#### TASK DATA
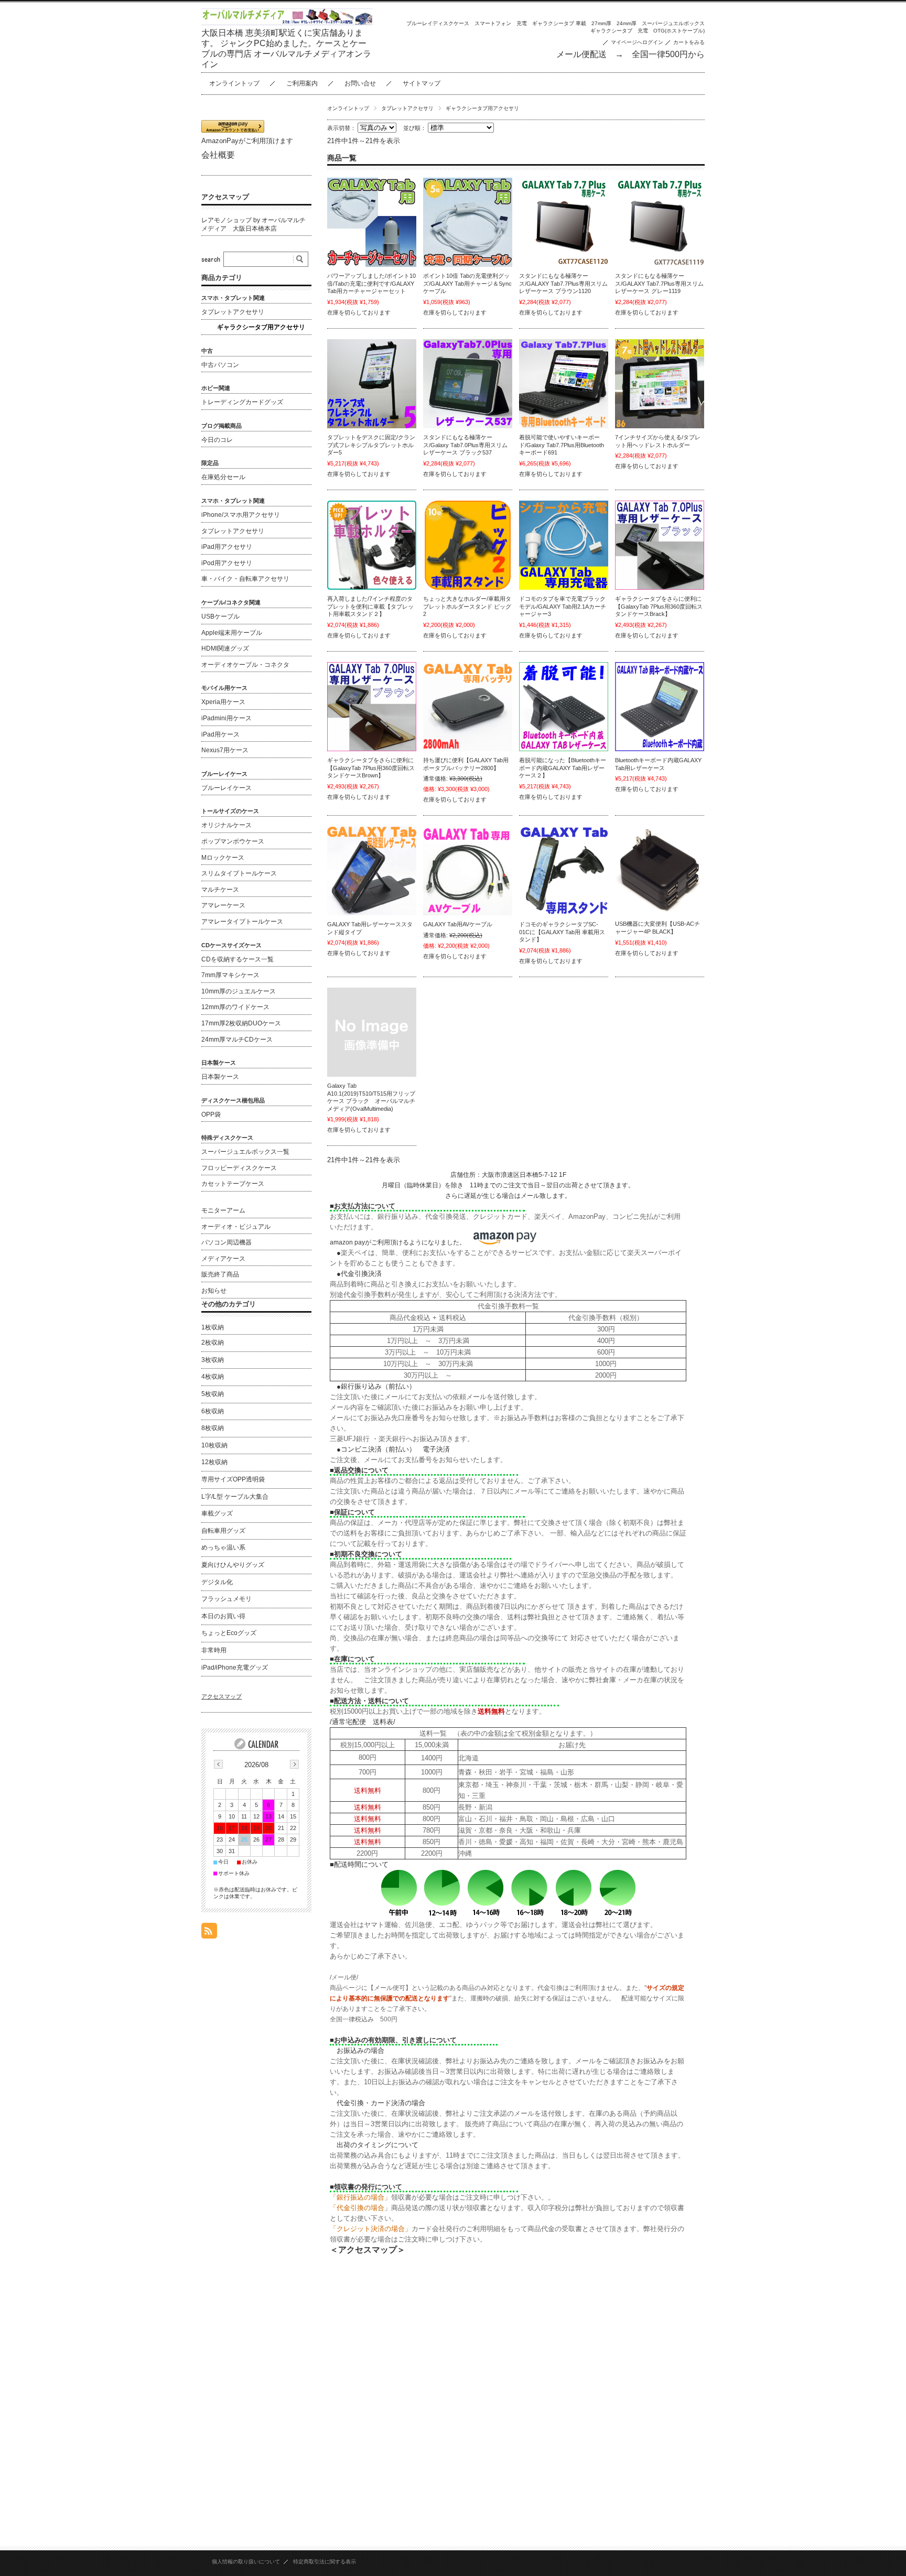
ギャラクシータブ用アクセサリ (261, 327)
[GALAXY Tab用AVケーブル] (467, 870)
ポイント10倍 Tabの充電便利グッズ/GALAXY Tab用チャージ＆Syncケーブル (467, 283)
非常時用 (213, 1650)
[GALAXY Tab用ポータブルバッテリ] (467, 706)
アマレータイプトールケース (242, 921)
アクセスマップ (225, 197)
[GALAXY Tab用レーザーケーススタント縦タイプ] (371, 870)
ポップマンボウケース (232, 841)
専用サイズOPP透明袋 (233, 1479)
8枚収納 (212, 1428)
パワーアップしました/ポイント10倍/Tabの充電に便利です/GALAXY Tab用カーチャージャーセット (371, 283)
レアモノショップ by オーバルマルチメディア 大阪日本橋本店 (253, 224)
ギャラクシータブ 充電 (619, 31)
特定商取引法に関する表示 (324, 2561)
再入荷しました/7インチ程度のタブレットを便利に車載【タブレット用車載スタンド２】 (370, 606)
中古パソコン (220, 365)
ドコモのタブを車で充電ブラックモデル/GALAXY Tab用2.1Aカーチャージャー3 (562, 606)
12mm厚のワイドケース (235, 1007)
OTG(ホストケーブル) (679, 31)
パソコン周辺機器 (226, 1242)
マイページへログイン (637, 42)
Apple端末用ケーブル (231, 632)
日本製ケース (220, 1076)
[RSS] (209, 1933)
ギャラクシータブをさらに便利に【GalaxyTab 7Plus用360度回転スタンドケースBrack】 (659, 606)
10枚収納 (214, 1445)
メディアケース (223, 1258)
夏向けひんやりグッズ (232, 1564)
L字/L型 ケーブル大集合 (234, 1496)
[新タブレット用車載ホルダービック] (467, 545)
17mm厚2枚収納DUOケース (241, 1023)
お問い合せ (360, 83)
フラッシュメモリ (226, 1599)
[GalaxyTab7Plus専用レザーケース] (467, 383)
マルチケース (220, 889)
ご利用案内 (302, 83)
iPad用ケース (220, 734)
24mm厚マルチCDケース (237, 1039)
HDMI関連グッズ (225, 648)
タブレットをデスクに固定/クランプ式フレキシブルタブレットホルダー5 (371, 445)
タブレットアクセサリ (407, 108)
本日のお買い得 (223, 1616)
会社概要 (218, 154)
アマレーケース (223, 905)
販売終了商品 (220, 1274)
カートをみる (689, 42)
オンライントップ (234, 83)
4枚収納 (212, 1376)
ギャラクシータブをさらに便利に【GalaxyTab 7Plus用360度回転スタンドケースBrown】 (371, 767)
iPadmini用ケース (226, 718)
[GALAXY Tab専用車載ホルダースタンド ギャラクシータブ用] (563, 870)
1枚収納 (212, 1327)
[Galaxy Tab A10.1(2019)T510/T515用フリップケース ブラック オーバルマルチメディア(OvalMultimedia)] (371, 1032)
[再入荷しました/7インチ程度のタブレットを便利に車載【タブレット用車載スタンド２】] (371, 545)
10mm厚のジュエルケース (238, 991)
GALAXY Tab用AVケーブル (457, 924)
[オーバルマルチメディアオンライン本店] (287, 22)
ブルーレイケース (226, 788)
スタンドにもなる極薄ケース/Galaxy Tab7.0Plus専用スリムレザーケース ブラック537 (465, 445)
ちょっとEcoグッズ (228, 1633)
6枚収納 (212, 1411)
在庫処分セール (223, 477)
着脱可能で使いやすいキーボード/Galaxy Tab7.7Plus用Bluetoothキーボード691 (561, 445)
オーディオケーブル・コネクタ (245, 664)
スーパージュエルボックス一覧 (245, 1151)
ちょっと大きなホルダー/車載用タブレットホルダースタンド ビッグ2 (467, 606)
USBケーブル (220, 616)
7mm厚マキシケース (230, 975)
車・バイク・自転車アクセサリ (245, 578)
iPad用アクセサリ (226, 546)
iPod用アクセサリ (226, 563)
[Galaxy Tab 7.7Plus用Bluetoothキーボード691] (563, 383)
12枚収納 (214, 1462)
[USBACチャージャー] (659, 870)
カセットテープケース (232, 1183)
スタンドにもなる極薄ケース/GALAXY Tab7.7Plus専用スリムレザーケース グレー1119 (659, 283)
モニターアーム (223, 1210)
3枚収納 (212, 1359)
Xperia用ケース (223, 702)
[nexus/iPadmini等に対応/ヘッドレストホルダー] (659, 383)
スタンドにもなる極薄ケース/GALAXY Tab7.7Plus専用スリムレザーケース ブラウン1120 (563, 283)
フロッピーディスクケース (239, 1168)
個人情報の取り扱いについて (246, 2561)
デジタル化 (217, 1582)
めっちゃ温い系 (223, 1547)
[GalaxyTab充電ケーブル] (371, 222)
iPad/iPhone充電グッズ (234, 1667)
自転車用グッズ (223, 1530)
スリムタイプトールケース (239, 873)
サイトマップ (421, 83)
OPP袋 (211, 1114)
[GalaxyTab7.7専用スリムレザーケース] (563, 222)
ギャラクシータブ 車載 (559, 23)
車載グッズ (217, 1513)
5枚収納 (212, 1394)
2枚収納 (212, 1342)
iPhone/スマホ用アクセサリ (240, 514)
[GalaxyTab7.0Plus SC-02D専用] (659, 545)
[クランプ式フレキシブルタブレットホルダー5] (371, 383)
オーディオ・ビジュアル (236, 1226)
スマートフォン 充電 (500, 23)
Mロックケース (222, 857)
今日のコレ (217, 439)
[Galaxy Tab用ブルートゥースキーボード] (563, 706)
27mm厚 (601, 23)
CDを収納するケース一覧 (237, 959)
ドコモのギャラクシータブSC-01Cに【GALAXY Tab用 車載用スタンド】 (562, 932)
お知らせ (213, 1290)
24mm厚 (627, 23)
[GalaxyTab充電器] (563, 545)
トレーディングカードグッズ (242, 402)
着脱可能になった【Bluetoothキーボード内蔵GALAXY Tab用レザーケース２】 (562, 767)
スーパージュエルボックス (673, 23)
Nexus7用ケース (225, 750)
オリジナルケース (226, 825)
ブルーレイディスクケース (437, 23)
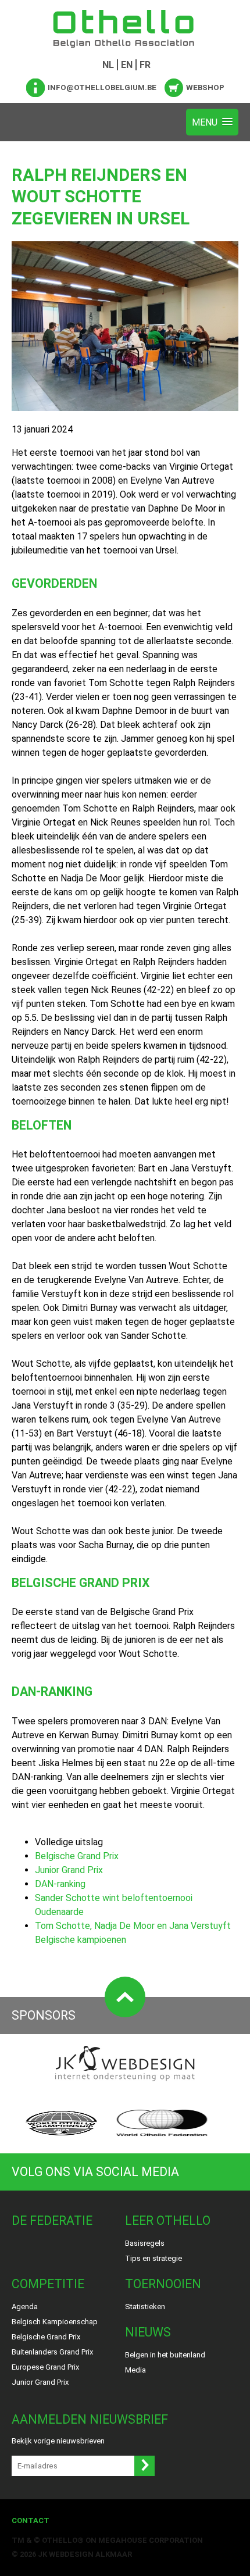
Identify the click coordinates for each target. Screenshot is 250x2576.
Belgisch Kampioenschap (55, 2321)
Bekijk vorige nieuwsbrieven (58, 2440)
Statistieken (145, 2306)
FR (145, 64)
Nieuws (148, 2332)
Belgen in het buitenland (165, 2354)
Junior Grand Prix (69, 1869)
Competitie (48, 2284)
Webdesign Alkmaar (90, 2554)
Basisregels (145, 2243)
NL (108, 64)
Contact (30, 2520)
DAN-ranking (60, 1883)
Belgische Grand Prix (77, 1856)
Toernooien (163, 2284)
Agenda (25, 2306)
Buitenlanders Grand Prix (52, 2352)
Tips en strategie (153, 2258)
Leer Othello (167, 2220)
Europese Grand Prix (45, 2367)
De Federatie (52, 2220)
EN (127, 64)
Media (135, 2370)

#### HOW TO COMPLETE THIS TASK
Return, unchanged, the lines from the first line of the material through the line that holds "6枚収納 (212, 1411)", inclusive, omitting pictures.

#### RESPONSE BELOW
ギャラクシータブ用アクセサリ (261, 327)
[GALAXY Tab用AVケーブル] (467, 870)
ポイント10倍 Tabの充電便利グッズ/GALAXY Tab用チャージ＆Syncケーブル (467, 283)
非常時用 (213, 1650)
[GALAXY Tab用ポータブルバッテリ] (467, 706)
アマレータイプトールケース (242, 921)
アクセスマップ (225, 197)
[GALAXY Tab用レーザーケーススタント縦タイプ] (371, 870)
ポップマンボウケース (232, 841)
専用サイズOPP透明袋 (233, 1479)
8枚収納 (212, 1428)
パワーアップしました/ポイント10倍/Tabの充電に便利です/GALAXY Tab用カーチャージャーセット (371, 283)
レアモノショップ by オーバルマルチメディア 大阪日本橋本店 (253, 224)
ギャラクシータブ 充電 (619, 31)
特定商取引法に関する表示 (324, 2561)
再入荷しました/7インチ程度のタブレットを便利に車載【タブレット用車載スタンド２】 (370, 606)
中古パソコン (220, 365)
ドコモのタブを車で充電ブラックモデル/GALAXY Tab用2.1Aカーチャージャー3 (562, 606)
12mm厚のワイドケース (235, 1007)
OTG(ホストケーブル) (679, 31)
パソコン周辺機器 (226, 1242)
マイページへログイン (637, 42)
Apple端末用ケーブル (231, 632)
日本製ケース (220, 1076)
[RSS] (209, 1933)
ギャラクシータブをさらに便利に【GalaxyTab 7Plus用360度回転スタンドケースBrack】 (659, 606)
10枚収納 (214, 1445)
メディアケース (223, 1258)
夏向けひんやりグッズ (232, 1564)
L字/L型 ケーブル大集合 (234, 1496)
[新タブレット用車載ホルダービック] (467, 545)
17mm厚2枚収納DUOケース (241, 1023)
お問い合せ (360, 83)
フラッシュメモリ (226, 1599)
[GalaxyTab7Plus専用レザーケース] (467, 383)
マルチケース (220, 889)
ご利用案内 (302, 83)
iPad用ケース (220, 734)
24mm厚マルチCDケース (237, 1039)
HDMI関連グッズ (225, 648)
タブレットをデスクに固定/クランプ式フレキシブルタブレットホルダー5 (371, 445)
タブレットアクセサリ (407, 108)
本日のお買い得 (223, 1616)
会社概要 (218, 154)
アマレーケース (223, 905)
販売終了商品 (220, 1274)
カートをみる (689, 42)
オンライントップ (234, 83)
4枚収納 (212, 1376)
ギャラクシータブをさらに便利に【GalaxyTab 7Plus用360度回転スタンドケースBrown】 (371, 767)
iPadmini用ケース (226, 718)
[GALAXY Tab専用車載ホルダースタンド ギャラクシータブ用] (563, 870)
1枚収納 (212, 1327)
[Galaxy Tab A10.1(2019)T510/T515用フリップケース ブラック オーバルマルチメディア(OvalMultimedia)] (371, 1032)
[再入荷しました/7インチ程度のタブレットを便利に車載【タブレット用車載スタンド２】] (371, 545)
10mm厚のジュエルケース (238, 991)
GALAXY Tab用AVケーブル (457, 924)
[オーバルマルチメディアオンライン本店] (287, 22)
ブルーレイケース (226, 788)
スタンドにもなる極薄ケース/Galaxy Tab7.0Plus専用スリムレザーケース ブラック537 (465, 445)
ちょっとEcoグッズ (228, 1633)
6枚収納 (212, 1411)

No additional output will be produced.